Il governo ha prorogato fino all’8 luglio il taglio delle accise sui carburanti, portandolo da 25 a 30 centesimi, e confermato gli “sconti” sulle bollette elettriche per famiglie e imprese. Contemporaneamente ha allungato i termini del superbonus al 110% e sembrerebbe intenzionato a incrementare dal 10 al 25 per cento l’aliquota dell’imposta straordinaria sulle società energetiche.
Non saremmo certo noi a lamentarci per degli sgravi fiscali, se non ci fossero di mezzo molti “se” e molti “ma”. Che riguardano sia il merito, sia il metodo. Per quanto riguarda il merito, l’esecutivo mette sul piatto altri 14 miliardi di euro, solo in parte compensati dal maggior gettito fiscale. Ma, soprattutto, l’intervento sui prezzi dell’energia continua a mancare di quei criteri di selettività che, a un anno dalla prima manovra sulla bolletta nel maggio 2021, appare ormai non più prorogabile. E’ certamente vero che i rincari mettono in grave difficoltà famiglie e imprese: ma prima o poi bisognerà venire a patti con le loro cause, che vanno cercate nell’insufficienza dell’offerta dei prodotti energetici. Semmai, i governi europei (non solo quello italiano) dovrebbero smetterla di alimentare incertezza sui mercati: o si procede verso l’embargo sull’oil & gas russo, oppure si sgombra il tavolo da tale ipotesi. Continuare ad agitare la minaccia serve solo a mettere i mercati in fibrillazione e gonfiare i prezzi delle commodity.
Oltre a questo, c’è una contraddizione evidente nell’operato del governo: da un lato mette le briglie agli aumenti dei prezzi, seguendo l’assunzione implicita che non bisogna comprimere i consumi oltre un certo livello. Dall’altro allude a interventi di razionamento amministrativo, che per definizione rappresentano un metodo inefficiente di riduzione della domanda. Dall’altro ancora introduce misure capestro, come la strombazzata riduzione dei consumi della PA, che sono destinate a produrre risparmi irrisori. Infine, dopo aver incoraggiato (a parità di altri elementi) il consumo di energia, sussidia addirittura al 110% i lavori di efficientamento energetico degli edifici, mantenendo in essere quella che lo stesso premier Draghi aveva definito una misura iniqua e truffaldina. Da ultimo, tassa i ricavi delle società energetiche come se questo, oltre a essere palesemente incostituzionale, non fosse anche controproducente in quanto deprime la capacità di investire proprio di quelli dai quali ci si aspettano sforzi maggiori per riallineare l’offerta alla domanda di energia.

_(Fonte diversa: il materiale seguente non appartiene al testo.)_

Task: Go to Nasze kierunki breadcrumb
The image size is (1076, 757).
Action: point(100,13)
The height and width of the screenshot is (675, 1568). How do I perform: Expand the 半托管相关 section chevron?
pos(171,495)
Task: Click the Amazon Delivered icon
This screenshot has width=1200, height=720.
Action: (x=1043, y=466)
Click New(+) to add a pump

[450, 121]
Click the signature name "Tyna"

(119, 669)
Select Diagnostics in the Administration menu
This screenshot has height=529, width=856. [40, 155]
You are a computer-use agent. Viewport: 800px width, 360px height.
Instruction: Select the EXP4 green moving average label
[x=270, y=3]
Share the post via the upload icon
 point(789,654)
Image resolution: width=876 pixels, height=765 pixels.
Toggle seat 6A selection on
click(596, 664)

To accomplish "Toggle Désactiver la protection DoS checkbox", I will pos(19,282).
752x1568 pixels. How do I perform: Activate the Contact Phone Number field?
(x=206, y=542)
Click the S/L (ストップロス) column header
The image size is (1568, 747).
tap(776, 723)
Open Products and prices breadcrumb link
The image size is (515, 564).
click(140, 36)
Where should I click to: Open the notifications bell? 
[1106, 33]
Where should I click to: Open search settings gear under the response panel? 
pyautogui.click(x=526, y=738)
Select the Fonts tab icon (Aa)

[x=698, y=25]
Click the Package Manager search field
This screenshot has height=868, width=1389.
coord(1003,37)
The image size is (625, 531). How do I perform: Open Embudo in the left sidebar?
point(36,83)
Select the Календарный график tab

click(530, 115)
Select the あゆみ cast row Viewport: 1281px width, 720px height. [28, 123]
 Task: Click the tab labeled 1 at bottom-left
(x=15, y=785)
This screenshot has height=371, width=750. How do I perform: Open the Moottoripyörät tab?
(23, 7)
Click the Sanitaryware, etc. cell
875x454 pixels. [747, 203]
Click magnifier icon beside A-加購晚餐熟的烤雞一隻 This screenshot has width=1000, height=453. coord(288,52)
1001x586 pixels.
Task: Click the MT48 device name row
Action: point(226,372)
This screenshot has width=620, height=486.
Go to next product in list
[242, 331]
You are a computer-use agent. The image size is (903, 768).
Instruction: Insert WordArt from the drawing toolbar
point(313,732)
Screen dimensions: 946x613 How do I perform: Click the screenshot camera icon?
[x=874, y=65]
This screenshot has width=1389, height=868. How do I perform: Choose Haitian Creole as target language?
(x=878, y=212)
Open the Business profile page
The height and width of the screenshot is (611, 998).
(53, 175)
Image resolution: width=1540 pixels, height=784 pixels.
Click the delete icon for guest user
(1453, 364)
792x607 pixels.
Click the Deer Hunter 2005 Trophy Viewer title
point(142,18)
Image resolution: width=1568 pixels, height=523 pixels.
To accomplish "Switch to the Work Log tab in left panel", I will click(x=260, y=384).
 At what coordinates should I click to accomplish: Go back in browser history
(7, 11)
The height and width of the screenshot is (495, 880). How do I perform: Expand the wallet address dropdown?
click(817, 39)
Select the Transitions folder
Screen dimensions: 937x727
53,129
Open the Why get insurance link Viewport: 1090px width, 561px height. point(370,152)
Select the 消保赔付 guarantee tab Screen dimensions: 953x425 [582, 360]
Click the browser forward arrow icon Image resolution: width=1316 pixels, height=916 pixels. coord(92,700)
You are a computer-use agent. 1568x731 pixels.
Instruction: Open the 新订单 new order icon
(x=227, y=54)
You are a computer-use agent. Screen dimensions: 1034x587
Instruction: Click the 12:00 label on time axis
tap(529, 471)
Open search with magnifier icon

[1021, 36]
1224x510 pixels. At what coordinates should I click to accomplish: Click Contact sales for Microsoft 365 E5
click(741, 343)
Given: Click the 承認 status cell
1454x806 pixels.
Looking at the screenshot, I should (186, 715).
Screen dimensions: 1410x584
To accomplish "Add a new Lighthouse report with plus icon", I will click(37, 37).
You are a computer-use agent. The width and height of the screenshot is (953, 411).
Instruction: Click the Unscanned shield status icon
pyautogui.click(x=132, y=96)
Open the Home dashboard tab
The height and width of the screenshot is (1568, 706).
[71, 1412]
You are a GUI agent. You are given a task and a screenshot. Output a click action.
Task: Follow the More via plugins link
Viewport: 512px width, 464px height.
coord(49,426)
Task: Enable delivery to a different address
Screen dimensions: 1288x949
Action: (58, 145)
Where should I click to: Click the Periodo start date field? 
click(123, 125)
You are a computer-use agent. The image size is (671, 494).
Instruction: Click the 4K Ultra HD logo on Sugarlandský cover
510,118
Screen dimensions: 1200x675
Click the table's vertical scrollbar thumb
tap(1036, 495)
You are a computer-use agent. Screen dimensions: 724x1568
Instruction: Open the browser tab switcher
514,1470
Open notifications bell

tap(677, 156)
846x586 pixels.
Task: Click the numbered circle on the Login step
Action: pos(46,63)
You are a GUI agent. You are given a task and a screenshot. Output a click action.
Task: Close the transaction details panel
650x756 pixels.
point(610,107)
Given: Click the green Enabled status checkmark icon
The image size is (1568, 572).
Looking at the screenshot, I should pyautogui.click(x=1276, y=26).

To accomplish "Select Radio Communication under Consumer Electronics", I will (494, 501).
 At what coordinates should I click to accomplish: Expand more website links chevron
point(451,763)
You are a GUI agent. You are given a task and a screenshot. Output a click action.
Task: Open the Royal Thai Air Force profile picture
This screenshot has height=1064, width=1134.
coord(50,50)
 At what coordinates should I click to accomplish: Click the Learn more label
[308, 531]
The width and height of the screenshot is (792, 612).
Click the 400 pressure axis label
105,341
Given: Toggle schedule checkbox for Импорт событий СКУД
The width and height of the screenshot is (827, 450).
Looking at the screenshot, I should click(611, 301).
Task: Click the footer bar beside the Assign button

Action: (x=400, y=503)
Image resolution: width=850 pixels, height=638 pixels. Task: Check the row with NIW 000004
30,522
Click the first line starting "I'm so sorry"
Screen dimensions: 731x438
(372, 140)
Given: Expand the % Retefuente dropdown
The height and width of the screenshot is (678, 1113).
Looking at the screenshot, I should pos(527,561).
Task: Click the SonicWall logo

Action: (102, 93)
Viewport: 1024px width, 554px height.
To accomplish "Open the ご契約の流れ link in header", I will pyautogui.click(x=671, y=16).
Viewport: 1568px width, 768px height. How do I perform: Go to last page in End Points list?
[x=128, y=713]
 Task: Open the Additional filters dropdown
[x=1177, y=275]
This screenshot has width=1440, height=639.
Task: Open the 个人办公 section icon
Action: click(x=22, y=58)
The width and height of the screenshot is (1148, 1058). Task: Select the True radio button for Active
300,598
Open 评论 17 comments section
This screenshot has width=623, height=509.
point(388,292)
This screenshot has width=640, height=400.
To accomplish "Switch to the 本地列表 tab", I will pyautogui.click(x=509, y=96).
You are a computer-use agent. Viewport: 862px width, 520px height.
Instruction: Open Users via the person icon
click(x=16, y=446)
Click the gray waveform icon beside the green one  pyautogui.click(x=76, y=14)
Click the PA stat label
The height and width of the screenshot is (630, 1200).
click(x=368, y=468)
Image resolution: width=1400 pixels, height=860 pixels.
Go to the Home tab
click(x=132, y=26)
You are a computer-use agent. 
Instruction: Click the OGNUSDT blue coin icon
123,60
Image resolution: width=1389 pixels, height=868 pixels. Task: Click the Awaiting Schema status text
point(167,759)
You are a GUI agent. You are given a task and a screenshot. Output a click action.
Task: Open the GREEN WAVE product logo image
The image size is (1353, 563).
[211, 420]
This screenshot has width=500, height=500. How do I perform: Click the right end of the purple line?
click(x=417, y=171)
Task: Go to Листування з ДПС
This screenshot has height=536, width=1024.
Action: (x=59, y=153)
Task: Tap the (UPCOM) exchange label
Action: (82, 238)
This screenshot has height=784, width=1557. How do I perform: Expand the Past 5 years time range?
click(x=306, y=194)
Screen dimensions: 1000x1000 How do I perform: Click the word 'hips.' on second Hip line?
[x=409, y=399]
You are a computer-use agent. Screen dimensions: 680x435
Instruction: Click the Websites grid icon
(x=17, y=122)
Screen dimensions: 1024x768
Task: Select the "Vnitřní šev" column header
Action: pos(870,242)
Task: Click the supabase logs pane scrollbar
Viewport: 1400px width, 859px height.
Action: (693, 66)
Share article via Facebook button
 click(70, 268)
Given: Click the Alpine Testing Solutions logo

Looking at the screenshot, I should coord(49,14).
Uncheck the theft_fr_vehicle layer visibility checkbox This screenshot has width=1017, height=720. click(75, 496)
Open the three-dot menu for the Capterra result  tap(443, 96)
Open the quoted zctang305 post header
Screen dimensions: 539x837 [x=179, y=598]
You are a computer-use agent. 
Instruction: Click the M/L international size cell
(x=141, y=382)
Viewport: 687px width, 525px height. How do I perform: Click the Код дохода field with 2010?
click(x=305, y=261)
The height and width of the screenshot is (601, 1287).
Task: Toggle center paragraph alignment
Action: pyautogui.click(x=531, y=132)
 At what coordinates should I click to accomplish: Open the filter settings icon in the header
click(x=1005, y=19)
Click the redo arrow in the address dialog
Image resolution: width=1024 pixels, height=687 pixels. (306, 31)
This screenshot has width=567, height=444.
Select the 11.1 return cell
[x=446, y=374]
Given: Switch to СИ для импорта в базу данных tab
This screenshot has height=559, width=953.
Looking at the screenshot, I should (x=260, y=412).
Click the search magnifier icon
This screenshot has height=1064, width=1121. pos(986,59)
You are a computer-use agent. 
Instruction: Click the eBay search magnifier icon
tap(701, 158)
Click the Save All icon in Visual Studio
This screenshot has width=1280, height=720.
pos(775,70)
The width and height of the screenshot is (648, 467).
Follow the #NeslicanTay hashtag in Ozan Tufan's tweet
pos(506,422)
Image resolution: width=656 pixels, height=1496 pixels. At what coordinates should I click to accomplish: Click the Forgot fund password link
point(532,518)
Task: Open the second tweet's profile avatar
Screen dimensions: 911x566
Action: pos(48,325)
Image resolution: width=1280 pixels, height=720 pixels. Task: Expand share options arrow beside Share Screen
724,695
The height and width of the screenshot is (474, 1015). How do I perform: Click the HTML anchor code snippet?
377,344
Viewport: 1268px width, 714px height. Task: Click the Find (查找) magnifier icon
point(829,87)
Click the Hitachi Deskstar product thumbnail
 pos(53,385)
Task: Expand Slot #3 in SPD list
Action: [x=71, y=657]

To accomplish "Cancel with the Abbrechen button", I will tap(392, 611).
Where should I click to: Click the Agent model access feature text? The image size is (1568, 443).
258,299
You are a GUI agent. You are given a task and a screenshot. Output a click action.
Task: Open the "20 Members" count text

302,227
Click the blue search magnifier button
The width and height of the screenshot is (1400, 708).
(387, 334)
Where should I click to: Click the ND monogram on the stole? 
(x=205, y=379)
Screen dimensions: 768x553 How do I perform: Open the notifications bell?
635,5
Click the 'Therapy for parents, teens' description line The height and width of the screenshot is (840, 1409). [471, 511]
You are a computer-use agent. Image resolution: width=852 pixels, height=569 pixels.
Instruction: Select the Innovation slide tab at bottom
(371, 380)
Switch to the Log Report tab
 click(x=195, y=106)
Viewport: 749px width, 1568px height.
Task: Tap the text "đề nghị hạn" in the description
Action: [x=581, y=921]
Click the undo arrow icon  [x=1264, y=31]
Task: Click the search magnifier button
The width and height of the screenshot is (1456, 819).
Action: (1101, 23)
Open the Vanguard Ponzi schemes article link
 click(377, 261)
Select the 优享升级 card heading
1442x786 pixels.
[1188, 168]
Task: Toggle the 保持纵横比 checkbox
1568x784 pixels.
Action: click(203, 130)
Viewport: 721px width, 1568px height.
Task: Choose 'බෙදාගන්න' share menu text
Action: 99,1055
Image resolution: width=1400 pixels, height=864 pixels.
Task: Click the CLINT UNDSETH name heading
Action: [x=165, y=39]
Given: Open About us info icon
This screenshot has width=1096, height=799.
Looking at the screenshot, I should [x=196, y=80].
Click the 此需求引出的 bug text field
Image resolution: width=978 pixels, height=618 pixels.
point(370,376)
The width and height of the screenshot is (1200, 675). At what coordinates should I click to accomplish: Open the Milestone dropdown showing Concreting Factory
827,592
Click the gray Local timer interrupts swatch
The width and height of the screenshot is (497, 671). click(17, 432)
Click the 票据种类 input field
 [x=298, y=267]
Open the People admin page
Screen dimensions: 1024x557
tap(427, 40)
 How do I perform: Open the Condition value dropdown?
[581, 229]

Nel metodo, poi, il governo continua a licenziare provvedimenti disordinati e incoerenti: alzi la mano chi è in grado di ricostruire quali e quanti decreti in materia energetica sono stati emanati negli ultimi mesi. Alzi la mano chi è in grado di trovarvi un comune denominatore. Alzi la mano chi pensa che, dopo dodici mesi dalla presa d’atto della stretta energetica e a due mesi dall’invasione dell’Ucraina, sia possibile procedere ancora sulla scorta dell’emergenza se non addirittura del panico.
Intendiamoci: alcuni provvedimenti sono condivisibili. E’ il caso del potenziamento del bonus sociale per le famiglie a basso reddito, del credito d’imposta per le imprese ad alto consumo di energia, delle deroghe per le centrali a carbone e delle semplificazioni per le rinnovabili. Ma tutto ciò si inserisce in un quadro di confusione che rende impossibile cogliere la lettura che il governo dà della situazione e la via che intende perseguire per cavarci d’impaccio, affrontando i problemi di breve e di lungo termine.
L’antico adagio di pensare prima di parlare vale ancor di più quando si tratta di scrivere le leggi.